TensorFlow Pruning

Introduction

When deploying machine learning models to production, especially on resource-constrained devices like mobile phones or edge devices, model size and inference speed become critical factors. TensorFlow Pruning is a powerful technique that addresses these challenges by systematically removing unnecessary weights from your neural network models.

Pruning works on a simple premise: many weights in neural networks contribute very little to the final output and can be removed without significantly affecting model performance.
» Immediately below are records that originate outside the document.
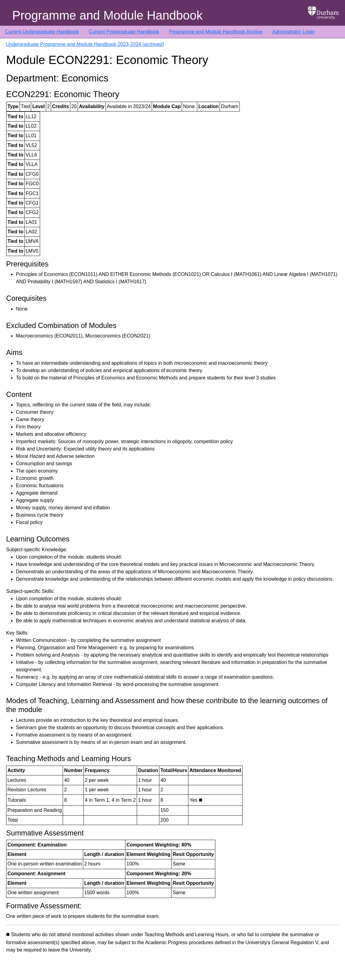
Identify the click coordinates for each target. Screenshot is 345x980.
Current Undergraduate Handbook (42, 32)
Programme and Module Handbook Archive (215, 32)
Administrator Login (293, 32)
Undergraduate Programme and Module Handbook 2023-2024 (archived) (85, 44)
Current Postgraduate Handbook (124, 32)
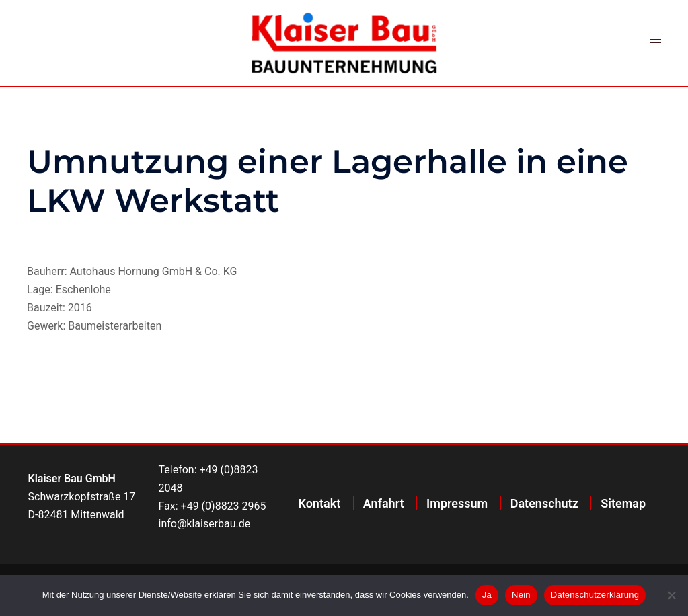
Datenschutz (544, 503)
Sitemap (623, 503)
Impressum (457, 503)
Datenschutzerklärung (595, 594)
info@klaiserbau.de (204, 523)
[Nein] (671, 595)
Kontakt (319, 503)
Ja (487, 594)
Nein (521, 594)
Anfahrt (383, 503)
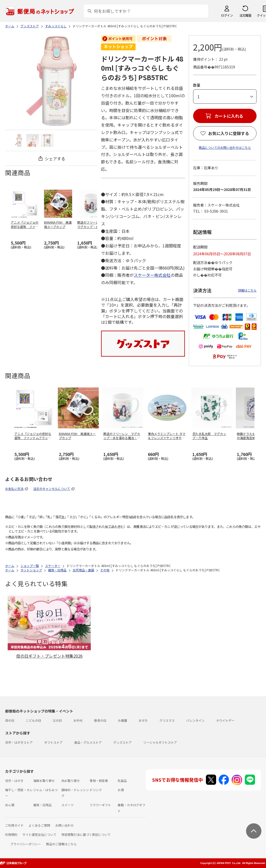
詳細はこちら (247, 290)
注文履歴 (245, 15)
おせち (143, 720)
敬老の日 (100, 720)
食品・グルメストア (88, 742)
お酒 (121, 789)
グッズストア (123, 742)
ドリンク (96, 789)
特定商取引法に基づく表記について (86, 834)
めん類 (9, 805)
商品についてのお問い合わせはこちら (225, 147)
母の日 (9, 720)
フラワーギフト (100, 805)
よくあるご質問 (39, 825)
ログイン (227, 15)
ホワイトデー (225, 720)
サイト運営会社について (39, 834)
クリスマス (167, 720)
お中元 (78, 720)
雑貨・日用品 (42, 805)
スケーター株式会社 (152, 275)
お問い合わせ (64, 825)
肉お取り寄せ (71, 780)
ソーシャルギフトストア (160, 742)
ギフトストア (53, 742)
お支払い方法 (14, 488)
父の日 (57, 720)
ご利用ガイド (14, 825)
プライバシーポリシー (25, 844)
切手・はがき (14, 780)
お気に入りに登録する (229, 133)
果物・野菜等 (99, 780)
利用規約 (11, 834)
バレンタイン (195, 720)
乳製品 (122, 780)
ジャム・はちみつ (45, 789)
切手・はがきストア (19, 742)
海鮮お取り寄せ (44, 780)
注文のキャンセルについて (52, 488)
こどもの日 (33, 720)
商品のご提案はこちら (61, 844)
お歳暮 (123, 720)
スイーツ (68, 805)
By "pruning" these weights (setting them to zero), we can create sparse models that require less storage space and can run faster, while maintaining similar accuracy levels.
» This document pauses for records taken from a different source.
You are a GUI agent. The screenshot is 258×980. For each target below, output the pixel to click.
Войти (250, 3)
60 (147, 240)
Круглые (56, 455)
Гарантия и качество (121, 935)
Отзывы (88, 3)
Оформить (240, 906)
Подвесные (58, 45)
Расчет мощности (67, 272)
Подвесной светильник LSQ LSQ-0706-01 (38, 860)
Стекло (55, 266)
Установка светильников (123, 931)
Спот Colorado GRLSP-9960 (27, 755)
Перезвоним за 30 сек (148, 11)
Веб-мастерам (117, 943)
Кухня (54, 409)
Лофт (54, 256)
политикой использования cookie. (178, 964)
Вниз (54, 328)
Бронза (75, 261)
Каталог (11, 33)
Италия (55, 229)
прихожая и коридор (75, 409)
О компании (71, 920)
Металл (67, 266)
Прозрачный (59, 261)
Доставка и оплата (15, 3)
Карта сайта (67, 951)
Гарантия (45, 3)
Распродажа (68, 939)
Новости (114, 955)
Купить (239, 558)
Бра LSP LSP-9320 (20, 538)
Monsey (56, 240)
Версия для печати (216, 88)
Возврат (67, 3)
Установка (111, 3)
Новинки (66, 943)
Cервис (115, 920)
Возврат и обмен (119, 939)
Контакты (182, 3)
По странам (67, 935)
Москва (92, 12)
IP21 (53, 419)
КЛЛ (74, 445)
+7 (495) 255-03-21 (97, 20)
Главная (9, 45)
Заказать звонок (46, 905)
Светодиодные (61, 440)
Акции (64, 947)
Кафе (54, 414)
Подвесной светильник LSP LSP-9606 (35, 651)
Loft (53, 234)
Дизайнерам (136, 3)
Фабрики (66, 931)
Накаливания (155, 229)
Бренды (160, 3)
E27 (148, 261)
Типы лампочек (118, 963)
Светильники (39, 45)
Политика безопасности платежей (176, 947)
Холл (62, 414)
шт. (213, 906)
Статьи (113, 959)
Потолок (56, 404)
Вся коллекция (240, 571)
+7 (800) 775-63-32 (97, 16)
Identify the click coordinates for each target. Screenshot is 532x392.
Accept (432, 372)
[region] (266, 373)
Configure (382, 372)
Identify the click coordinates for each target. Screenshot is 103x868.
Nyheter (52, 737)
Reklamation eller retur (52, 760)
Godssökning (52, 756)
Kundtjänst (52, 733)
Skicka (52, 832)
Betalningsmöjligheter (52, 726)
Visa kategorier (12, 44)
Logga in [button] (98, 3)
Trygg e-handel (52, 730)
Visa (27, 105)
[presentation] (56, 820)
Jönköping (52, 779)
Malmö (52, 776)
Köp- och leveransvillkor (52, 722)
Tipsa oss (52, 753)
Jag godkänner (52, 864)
In this tutorial, we'll explore how to implement pruning in TensorFlow using the TensorFlow Model Optimization Toolkit, understand its benefits, and learn best practices for deploying pruned models.

Prerequisites

Before diving into pruning, make sure you have:

Basic understanding of TensorFlow and Keras
Python 3.6+
TensorFlow 2.x installed
TensorFlow Model Optimization Toolkit installed

If you need to install the TensorFlow Model Optimization Toolkit:

pip install tensorflow-model-optimization

Understanding Model Pruning

What is Pruning?

Pruning is the process of systematically zeroing out parameters (weights) in a neural network that have minimal impact on the model's predictions. These "pruned" parameters don't need to be stored or used during inference, resulting in:

Reduced model size: Fewer non-zero parameters means smaller storage requirements
Faster inference: Fewer computations needed during forward passes
Lower memory footprint: Less memory required to store model weights

Types of Pruning

TensorFlow supports several pruning approaches:

Magnitude-based pruning: Removes weights with the smallest absolute values
Structured pruning: Removes entire channels or filters
Constant sparsity pruning: Maintains a fixed percentage of zeroed weights
Scheduled pruning: Gradually increases sparsity during training

Basic Pruning Implementation

Let's implement a simple example of magnitude-based pruning on a small CNN model for MNIST:

import tensorflow as tf
import numpy as np
from tensorflow import keras
import tensorflow_model_optimization as tfmot

# Load and preprocess MNIST dataset
(train_images, train_labels), (test_images, test_labels) = keras.datasets.mnist.load_data()

# Normalize the images
train_images = train_images / 255.0
test_images = test_images / 255.0

# Reshape for the model
train_images = train_images.reshape(-1, 28, 28, 1)
test_images = test_images.reshape(-1, 28, 28, 1)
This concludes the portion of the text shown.